Force Analysis Of Micro/Nano Particles In Flow Field With Molecular Dynamics Simulation

Micro/nano particle two-phase flow widely exists in nature and engineering. At the same time, it causes many problems such as haze, car exhaust and spread of disease. The force acting on the particle determines its motion. Thus it is very important to make a detailed research on the force that the fluid molecules act on the micro/nano particles. In present work,particle in the stationary gas environment and in the stable flow field were investigated by using molecular dynamics method.For Brownian particle in the stationary gas environment, the force acting on the particle was studied over a wide range of Knudsen number(Kn), the ratio between the free path and particle diameter. The spectrum analysis shows that, the force have the feature of "preferential frequency", namely the frequency of the forces acting on the Brownian particle is mainly concentrated around a certain frequency.Meanwhile, the forces also show obvious size effect, namely the magnitude of the force significantly influenced by the particle size:with the decrease of Kn, the force increases to a peak value and then gradually decreases. The size effect can directly affect the motion of the asymmetrical particle, whichfits experimentally recorded particle motion in the literature well.For micro/nano size particles in steady flow field, the drag force was usually calculated with slip correction of the Stokes law, such as the Cunningham slip correction. Although it has been widely use in practice, the Cunningham slip correction was obtained in the high speed circumstance and the performance in low velocity flow field is still need to be verified.
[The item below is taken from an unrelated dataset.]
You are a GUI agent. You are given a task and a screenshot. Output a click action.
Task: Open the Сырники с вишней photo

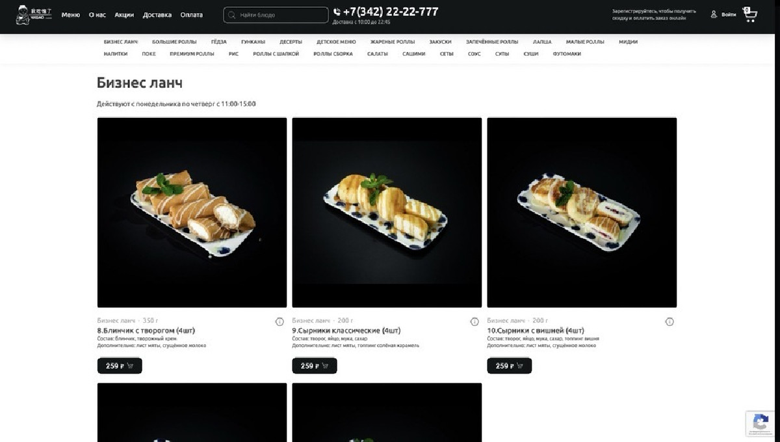coord(582,212)
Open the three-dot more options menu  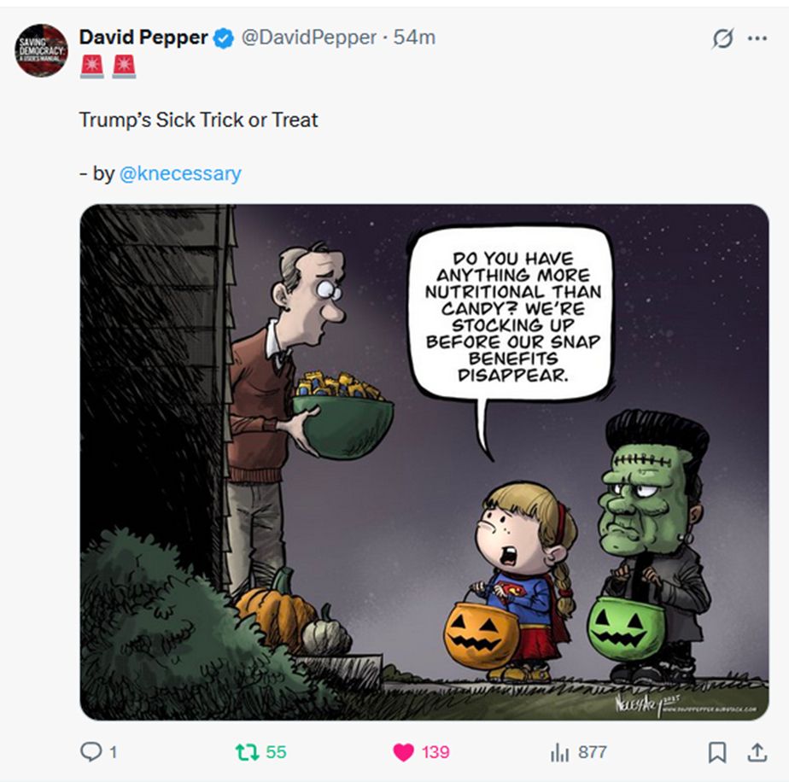pos(757,38)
In this paper, the drag force is firstly studied for particle in high-speed flow fields, the obtained numerical results fit well with the Cunningham’s slip correction. The further studies on the drag force were carried out for the micro/nano particle in low speed flow fields, which are commonly met in practice. The results show the Cunningham correction can no more make a accurate calculation of the drag force. A new correction method was given based on the numerical results in our work.Due to the large number of molecules in the modelling, computation cost increases exponentially with the increase of number of molecules. In this work, we take advantage of the high performance in data transmission and operation of the GPU card, carried out the simulation with the CUDA based computational code to speed up the computation.